Directions for this task: Pull every line containing "agent" from the entries.

((

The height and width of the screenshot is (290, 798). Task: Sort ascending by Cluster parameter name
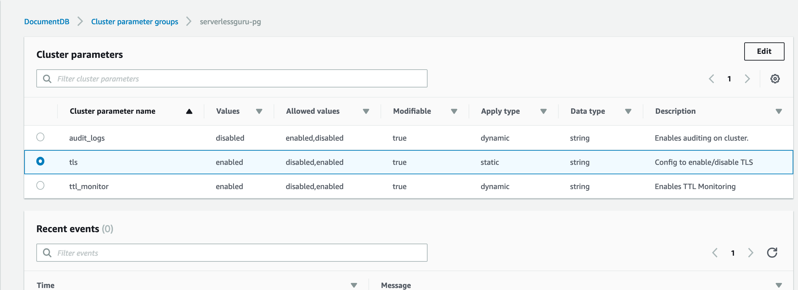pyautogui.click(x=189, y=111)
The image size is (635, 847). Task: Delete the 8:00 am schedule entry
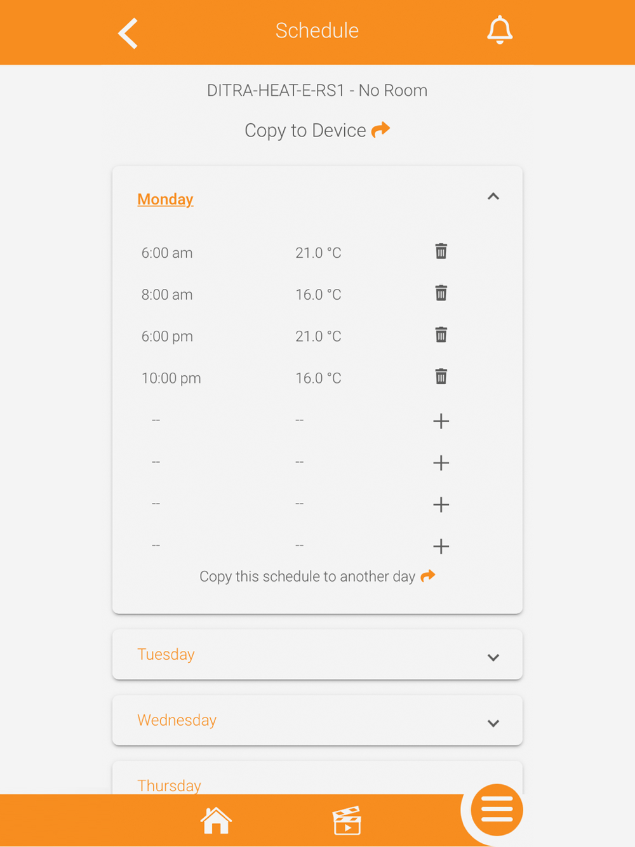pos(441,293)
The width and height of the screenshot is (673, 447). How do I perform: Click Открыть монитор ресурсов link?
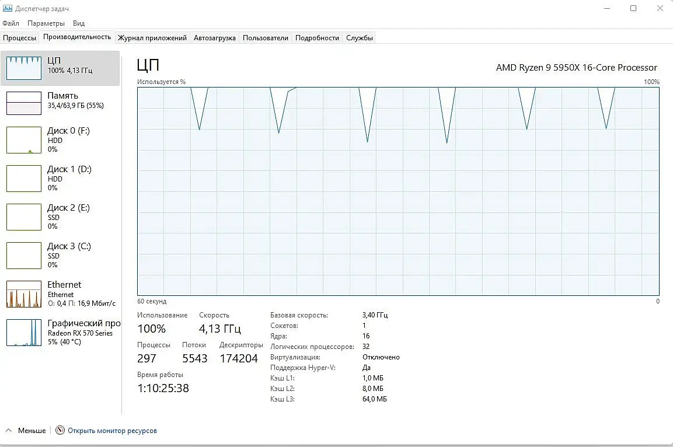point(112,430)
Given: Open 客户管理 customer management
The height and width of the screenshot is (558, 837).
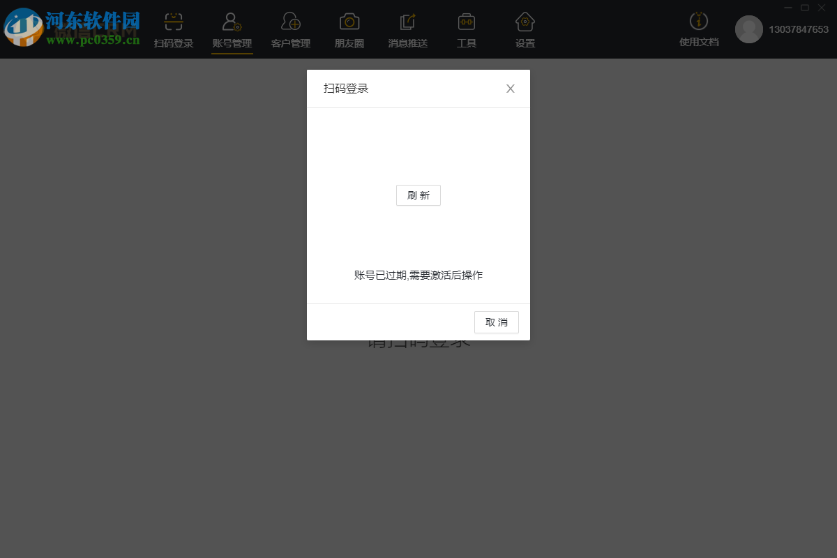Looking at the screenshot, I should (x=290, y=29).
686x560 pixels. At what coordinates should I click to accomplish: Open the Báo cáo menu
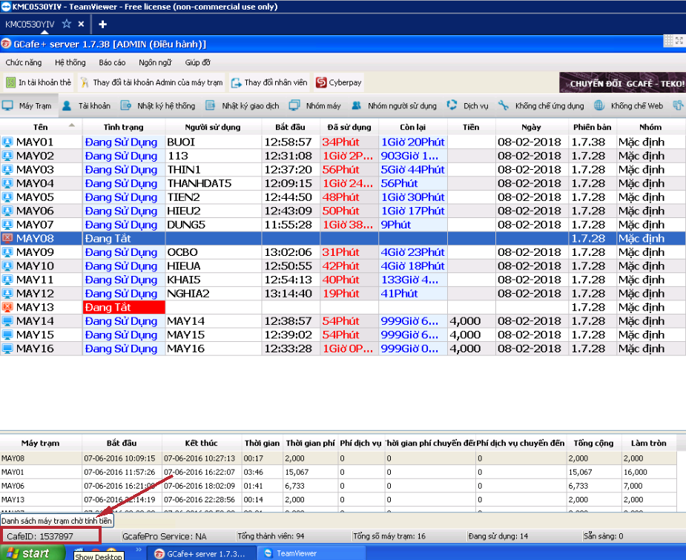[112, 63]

))
((

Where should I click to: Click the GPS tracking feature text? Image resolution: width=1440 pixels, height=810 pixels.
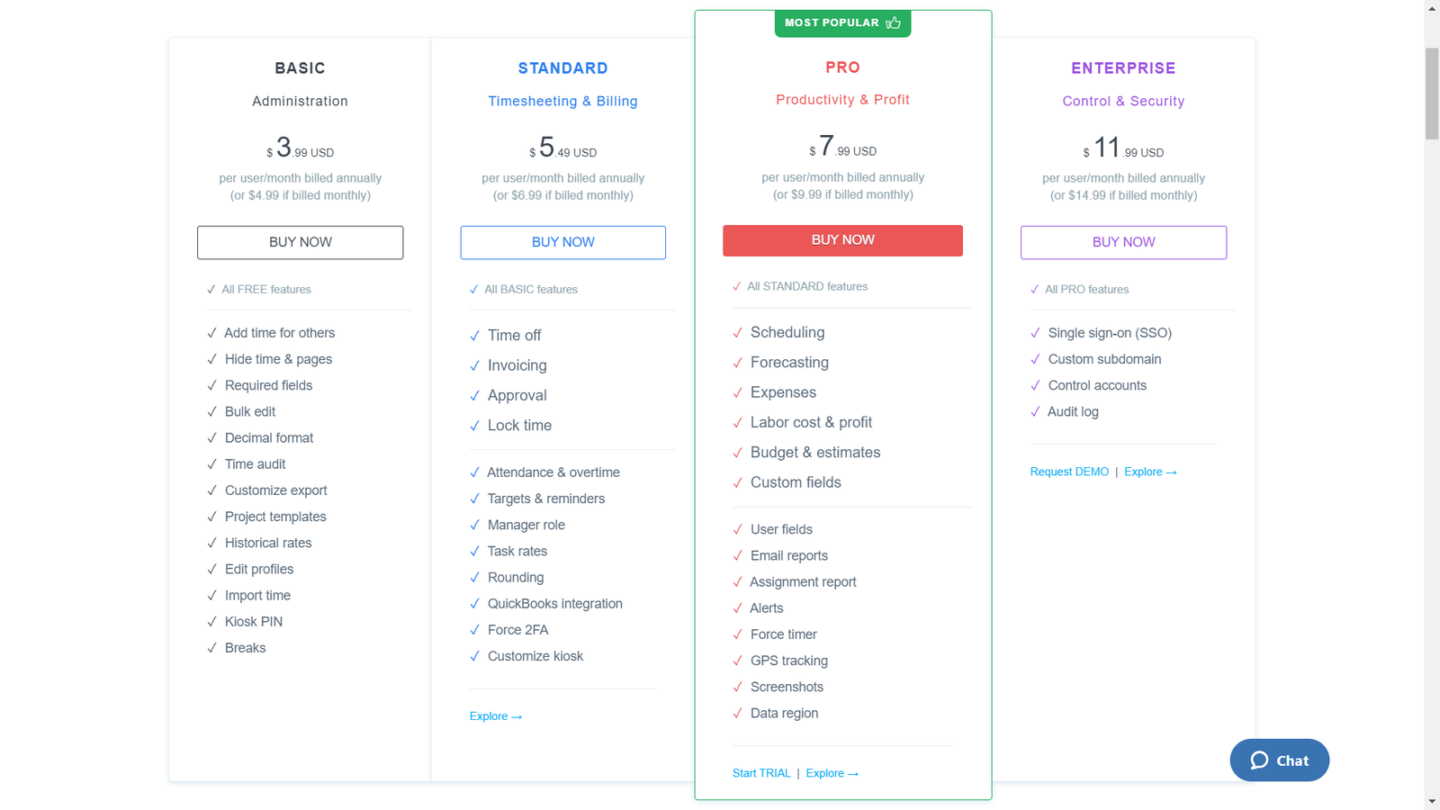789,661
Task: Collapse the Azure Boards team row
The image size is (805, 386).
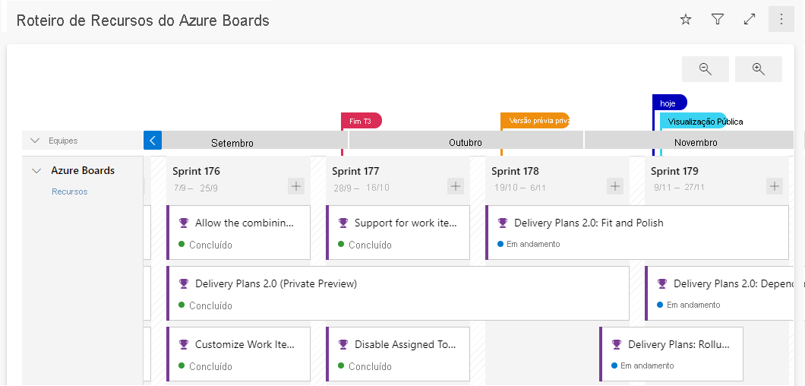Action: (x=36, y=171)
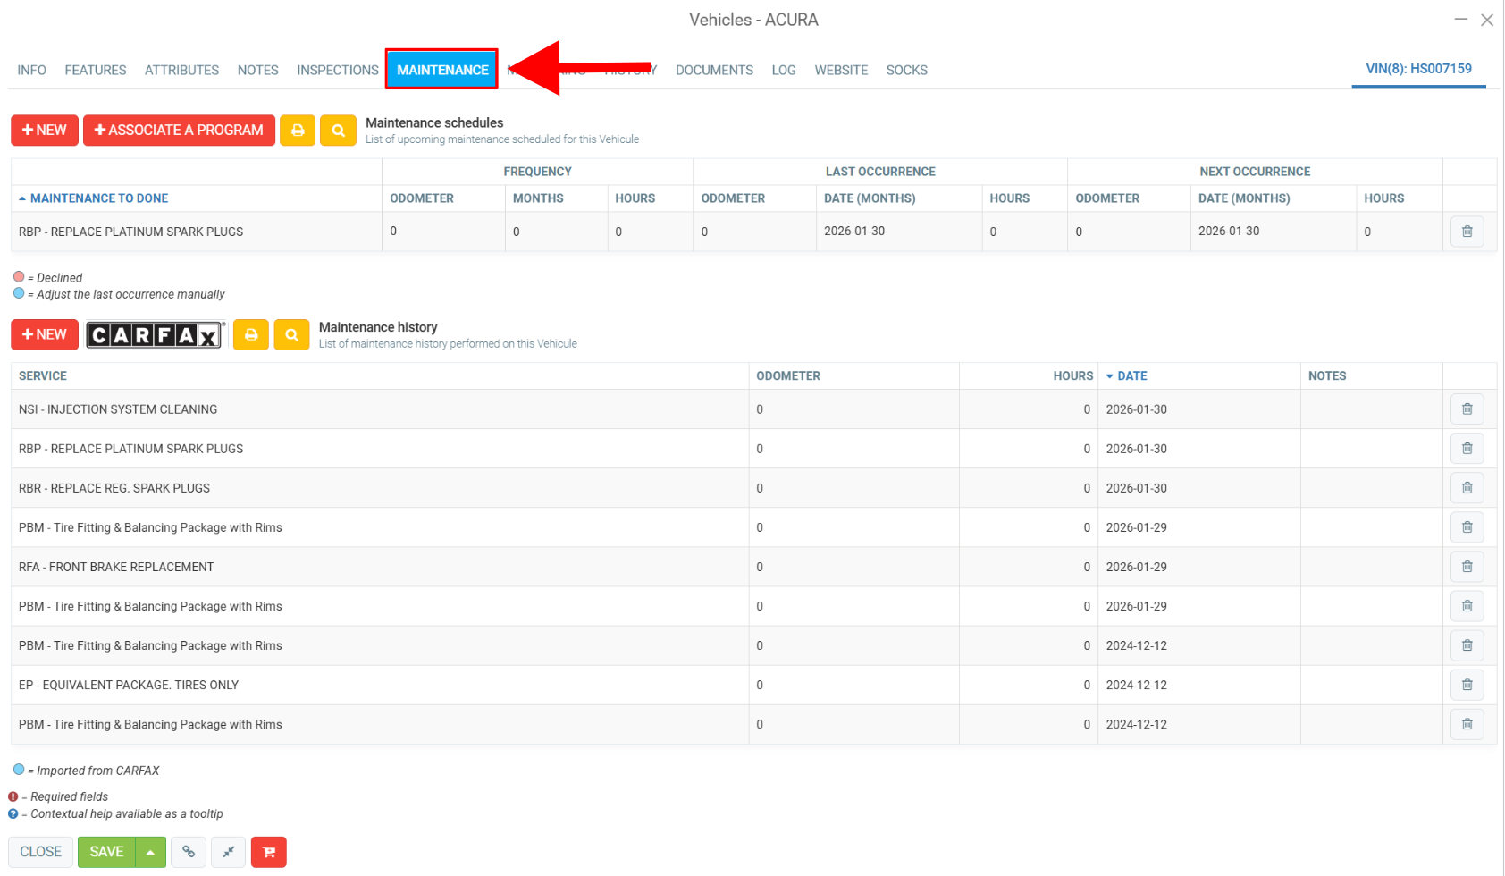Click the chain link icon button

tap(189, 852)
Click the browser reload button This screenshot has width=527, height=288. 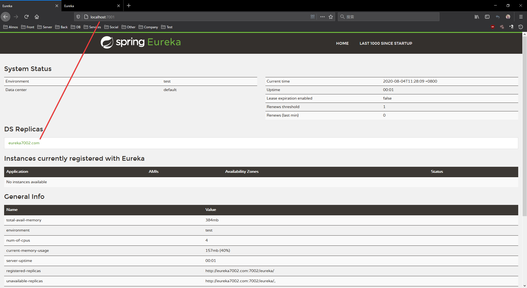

))
((

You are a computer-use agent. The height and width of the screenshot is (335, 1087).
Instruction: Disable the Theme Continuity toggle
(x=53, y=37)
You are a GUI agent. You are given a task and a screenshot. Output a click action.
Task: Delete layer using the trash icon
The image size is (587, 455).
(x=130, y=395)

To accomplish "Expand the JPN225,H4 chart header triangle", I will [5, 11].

))

Reply:
You are a computer-use agent. The height and width of the screenshot is (335, 1087).
You are a GUI agent. You are given a task and a screenshot. Output a click action.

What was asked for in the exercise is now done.